In età greca e romana l’area dove attualmente si trova la fortezza non prevedeva un castello vero e proprio e solo sotto l’imperatore Giustiniano I (intorno al VI secolo) fu costruito un castello con l’intento di difendere la cittadina, fondamentale snodo per i commerci tra l’Italia e Costantinopoli. Con i normanni (che presero il castello dopo l’occupazione bizantina), ed in particolare con Federico II di Svevia, la struttura fu modificata e ampliata all’interno di un progetto avviato dal sovrano e che prevedeva il miglioramento del sistema di difesa di tutto il regno di Sicilia.

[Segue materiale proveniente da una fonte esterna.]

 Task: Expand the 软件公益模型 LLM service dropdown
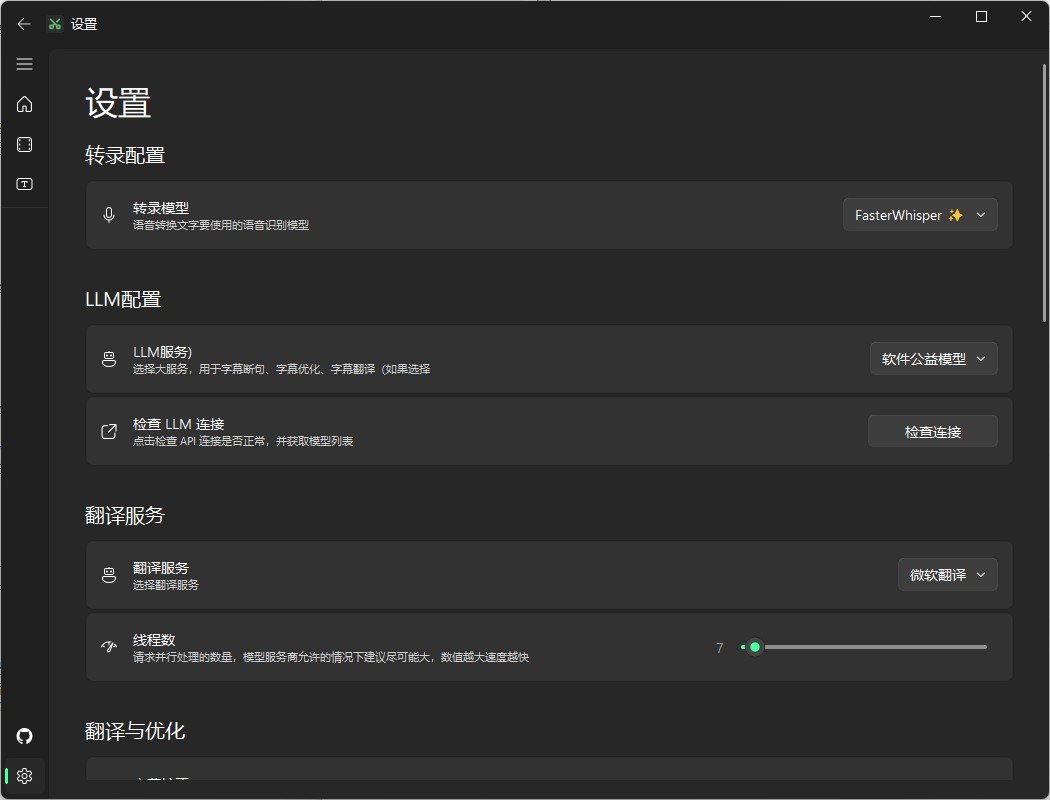pos(933,359)
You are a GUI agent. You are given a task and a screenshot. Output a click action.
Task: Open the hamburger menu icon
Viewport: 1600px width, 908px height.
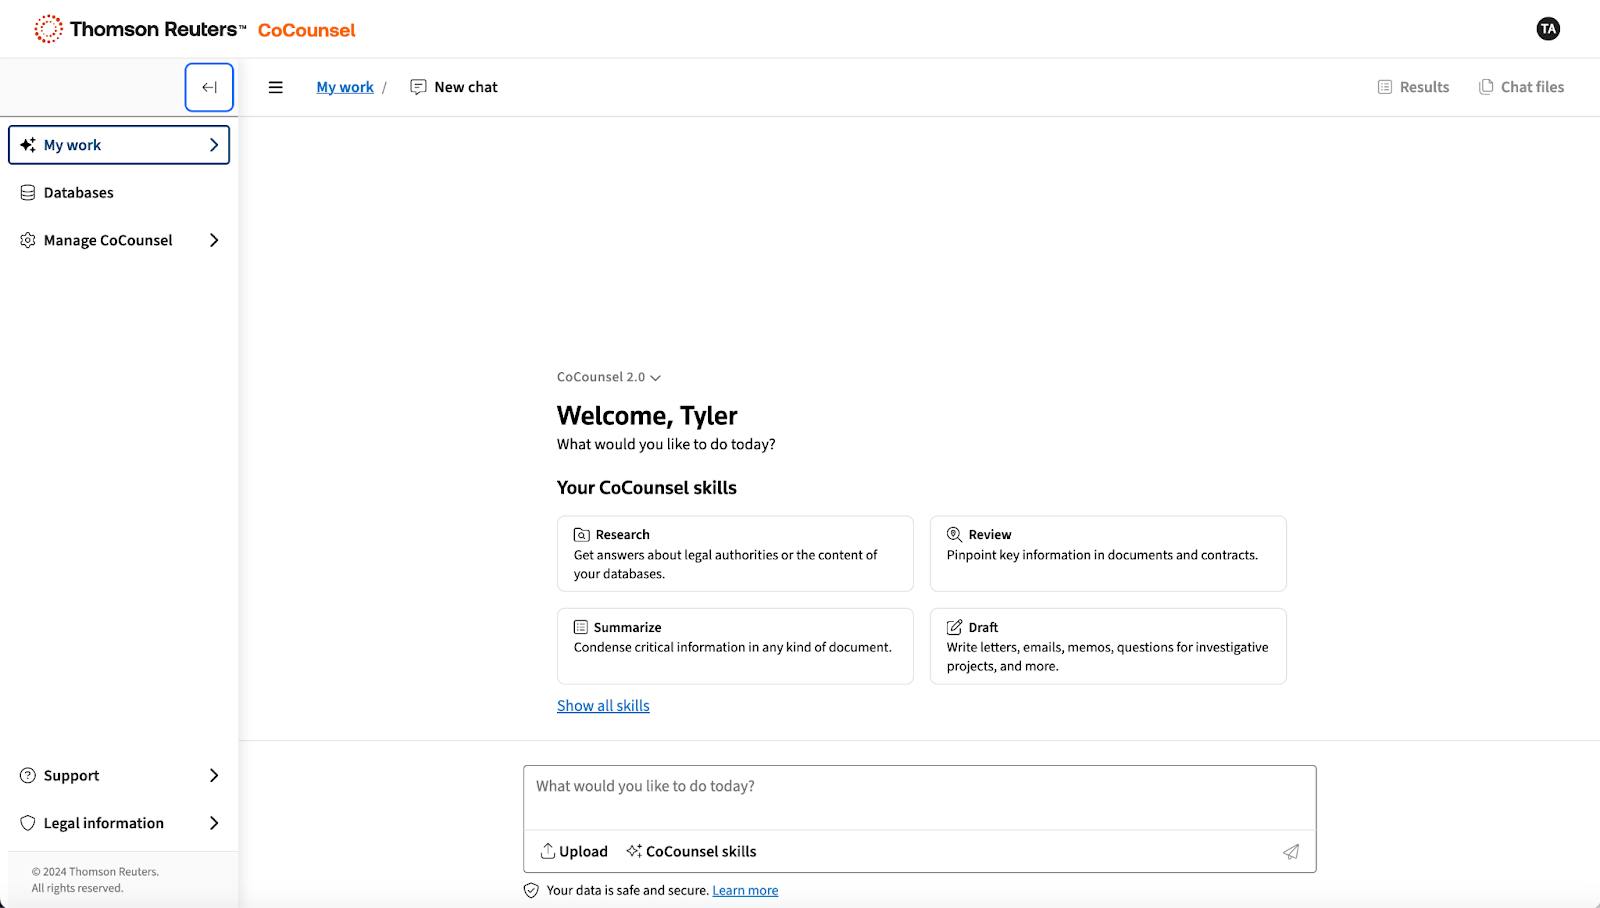point(276,87)
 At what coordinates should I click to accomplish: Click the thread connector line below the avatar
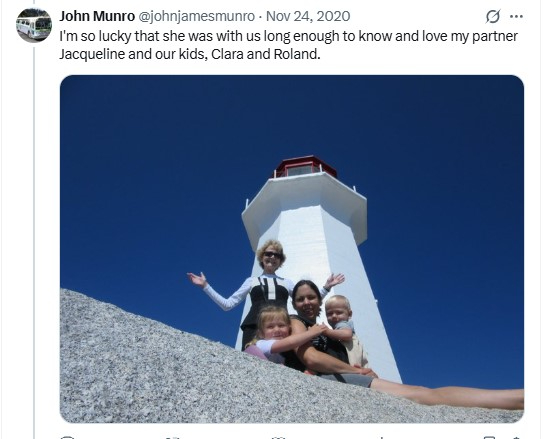(34, 242)
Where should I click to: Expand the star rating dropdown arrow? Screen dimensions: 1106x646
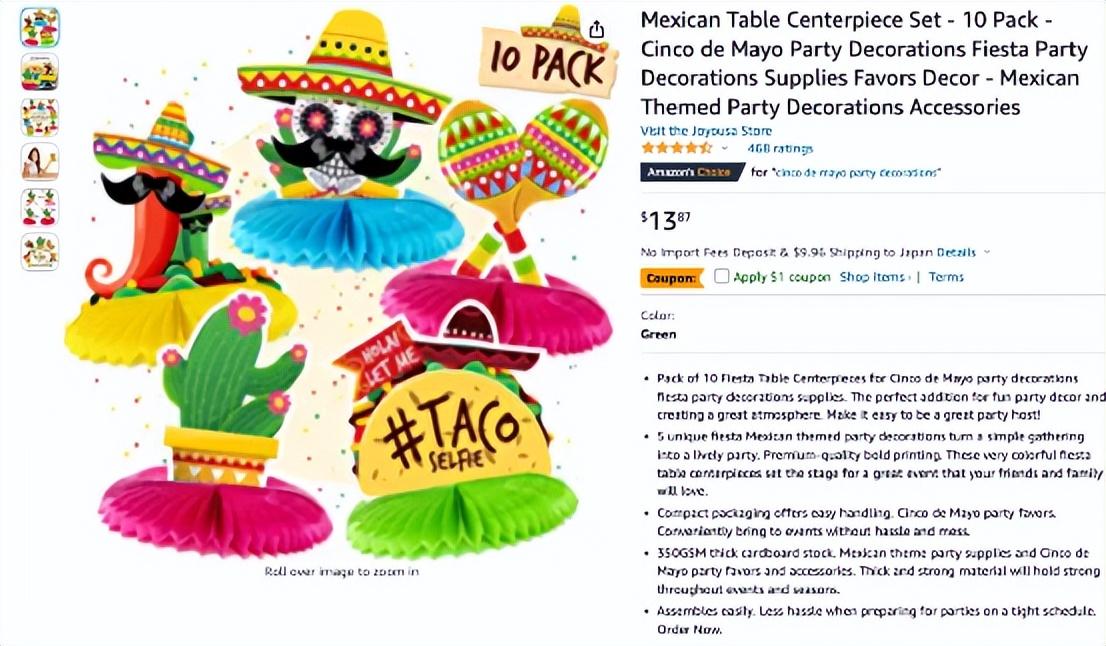pos(724,148)
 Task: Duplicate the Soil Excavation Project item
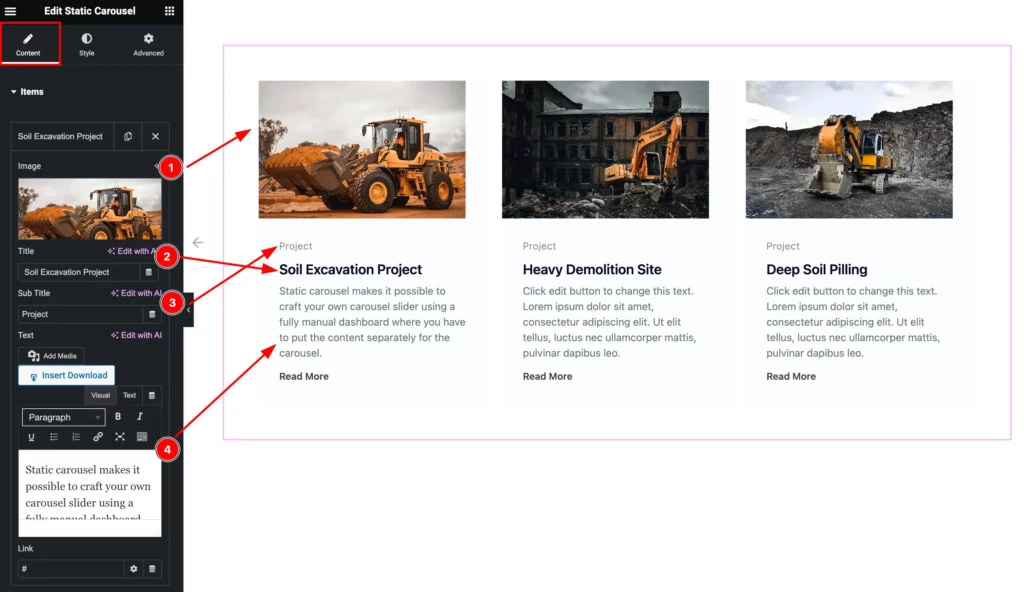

Le migliorie apportate dai lavori svevi, ai quali successero altri piani di modifica nel corso dei secoli successivi, cedettero però col tragico terremoto del 1908.
Quando Reggio Calabria fu occupata dai garibaldini ci fu una grande diatriba tra le istituzioni locali che erano divise dalla volontà di abbattere o meno il bastione che, tra l’altro, non rientrava nei nuovi piani urbanistici. Nel 1892 fu decretata la parziale demolizione del castello Aragonese anche se le due torri in stile aragonese (tutt’ora presenti) ne furono risparmiate e cinque anni dopo il castello fu dichiarato “monumento nazionale”. Dopo la prima guerra mondiale, durante la quale la fortezza fu adibita a caserma, maturò anche nei reggini l’accettazione di demolire uno dei simboli della città: la struttura fu quasi interamente abbattuta e le due torri furono, come già ricordato, preservate. Nel 1986 una parte del castellocrollò
a causa di alcuni errori compiuti durante una fase di restauro e dopo nuove operazioni di riassestamento, nel 2004 la struttura ha riaperto in tutto il suo splendore al pubblico.